Netanyahu: “I think so.”
Bar-Nur, who specialized in dealing with crime organizations, told the prime minister that keeping recordings for the Day of Judgement was a practice he knew of only “among criminals.”
“You record things too,” Netanyahu said angrily.
Later the detectives tried to settle the contradiction between the suspect’s two versions. “You said you recorded because you suspected he was recording,” Bar-Nur said. “Now you’re saying you wanted an insurance policy for the Day of Judgement.”
Netanyahu: “Also. The trigger for recording was wait, he’s recording us. This man is capable afterward of doctoring it. (in English)…I’m not ruling out anything as far as he’s concerned, he’s capable of anything, and if everything falls and the state is in his hands again then first record him, record him.”
Bar-Nur: “And you meet with a person who is capable of doing such things?”
Netanyahu: “I meet with plenty of people like that. In the diplomatic world.”
In the case dubbed Case 1000, in which Netanyahu allegedly received lavish gifts from wealthy friends, the prime minister also played the victim’s role. When first questioned in the case he was asked if a public official who receives gifts from a tycoon worth NIS 700,000 shekels is crossing the normative threshold.
“I have to think about that,” he replied.
A few days later Bar-Nur asked him if he had an answer yet. “I’m not crossing the normative threshold,” Netanyahu answered immediately.
Bar-Nur: “So why did it take you time and why didn’t you say that straight away?”
Netanyahu: “Nu so I’m telling you. I thought about it, OK?...Now I’ll tell you, there’s nothing in the world like what you’re doing here. There’s no such thing that they come to Francois Holland or Barack Obama and say to them ‘did you get cigars from your friends’…No way! What the hell?! You didn’t even investigate the 1.3 million shekels for Olmert’s pens…There’s one law for Olmert and another for Netanyahu?”
Bar-Nur: “Will you continue taking cigars and bottles?”
Netanyahu: “No, I won’t.”
Bar-Nur: “Why, if it’s normative?”
Meshulam: “He stopped smoking.”
Bar-Nur: “And champagne bottles and jewellery?”
Netanyahu: “I wasn’t the consumer…”
Bar-Nur: “You say passionately that it’s normative.”
Netanyahu: “Normative is what Noni Mozes and the media decided is normative. But I want to ask you a normative question…how come you’re investigating such a thing?”
Immediately after the previous election Netanyahu said he was lucky when Mendelblit decided to release the details of susicions against him weeks before the polls opened. The public was exposed to the materials gathered by the prosecution, yet gave him renewed confidence that justified keeping him in power and brushing the charges aside. If Netanyahu and his allies gain 61 Knesset seats in the election next week, he will likely carry out his rescue plan.

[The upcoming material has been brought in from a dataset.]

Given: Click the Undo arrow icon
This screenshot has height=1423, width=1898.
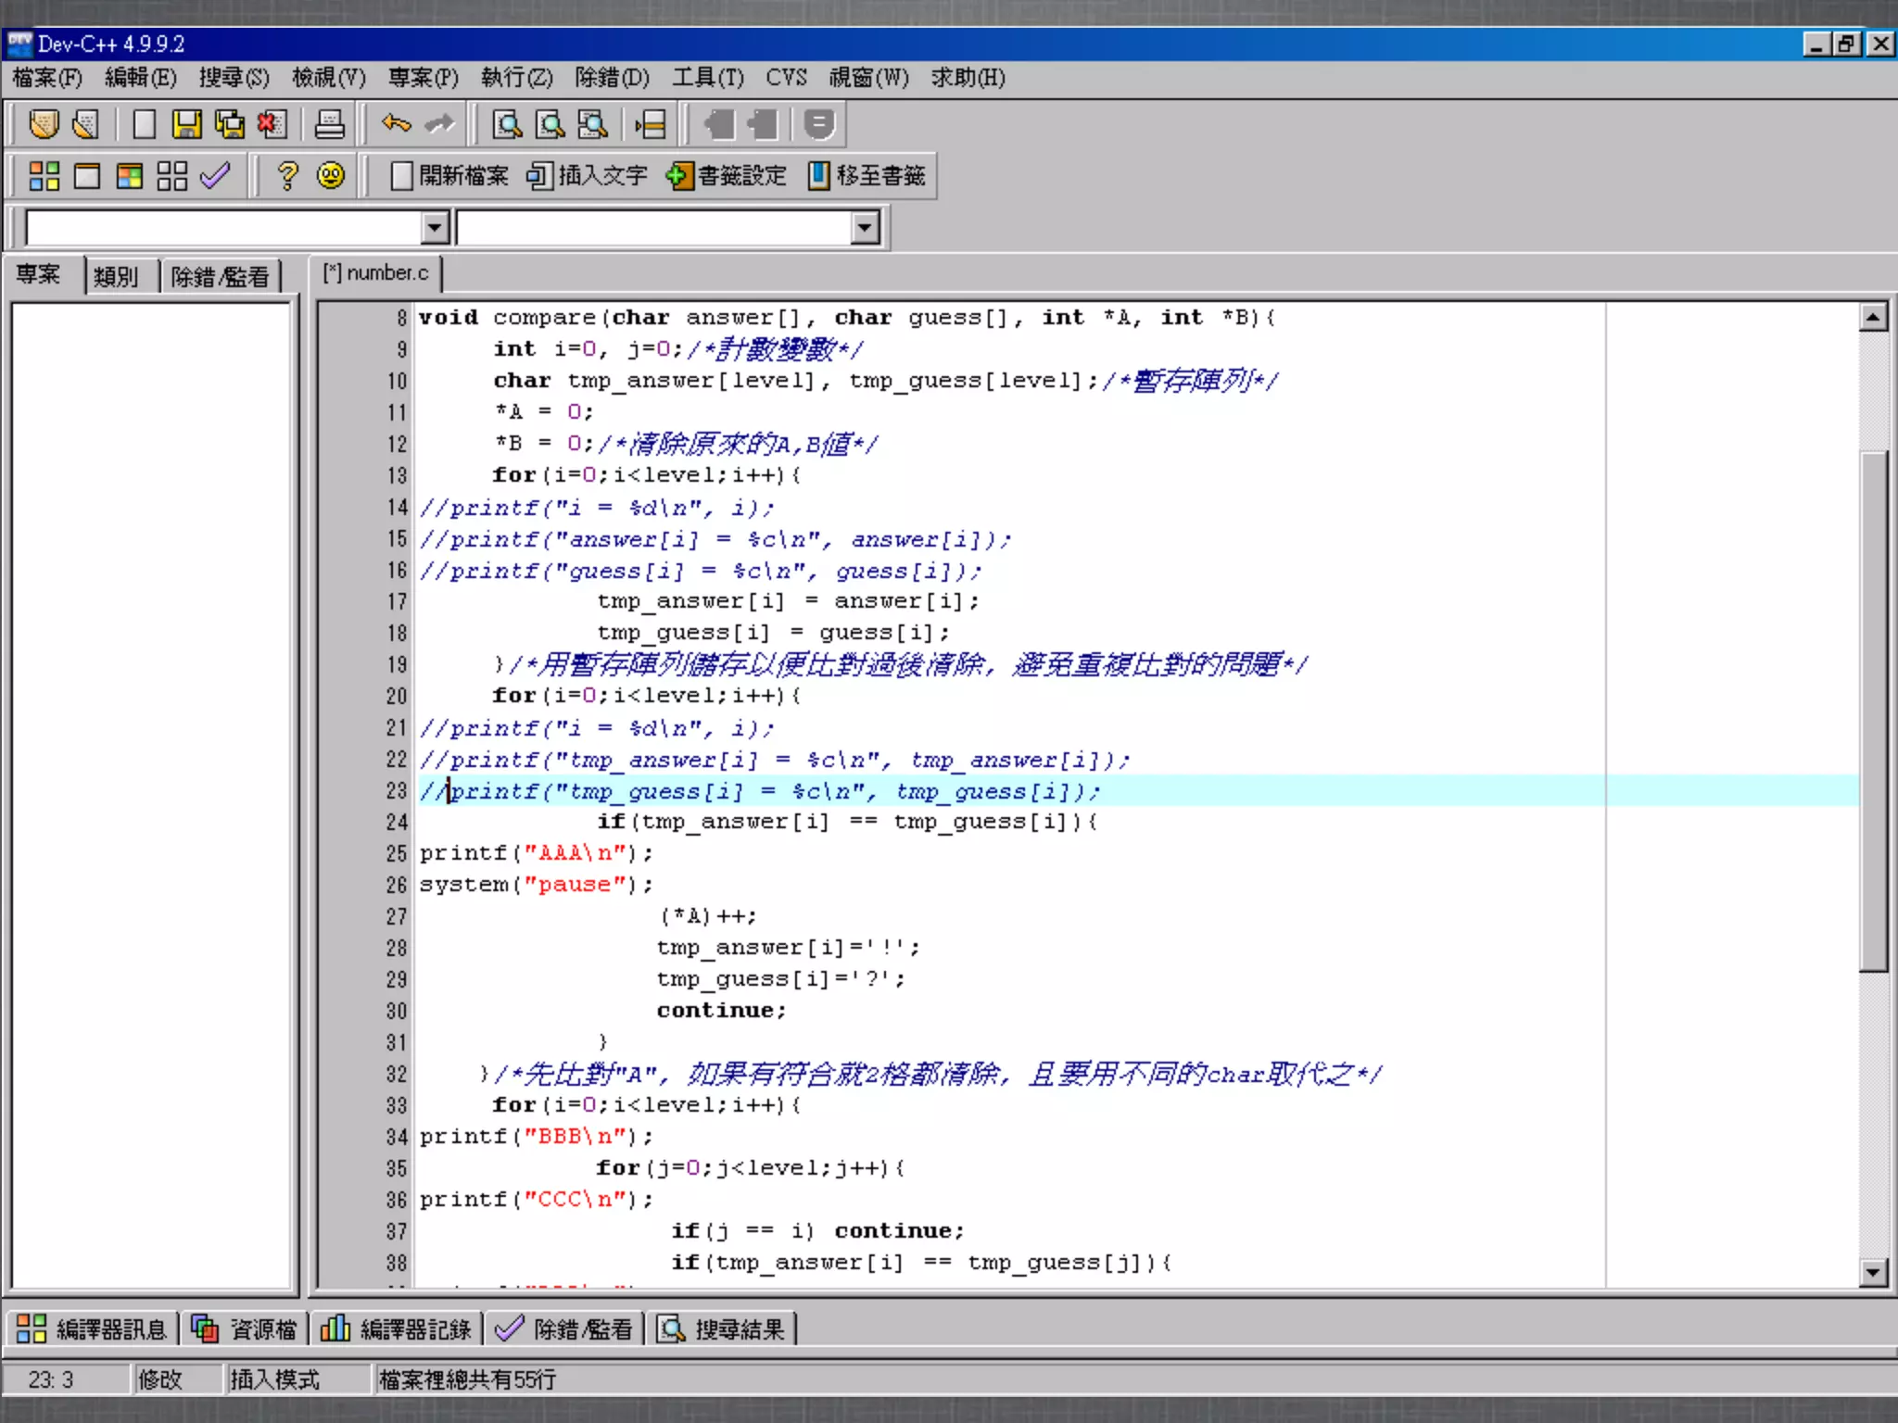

Aides to the prime minister commented: “Another false media spin. Prime Minister Netanyahu did not advance any immunity law. At first you said he was pushing the immunity law, then you said it will be part of the coalition agreements. None of that happened nor will it happen. Netanyahu said many times it’s not right to issue a decision about a hearing before the election, if it cannot be held by the time of the election. Such a decision could have misled the public, distort the voters' will and damage the democratic process. The last election’s results proved clearly that the public believes the prime minister’s cases are persecution, based not on facts but on false gossip and state witnesses who were extorted by violent and wrongful means to hand over Netanyahu’s head.”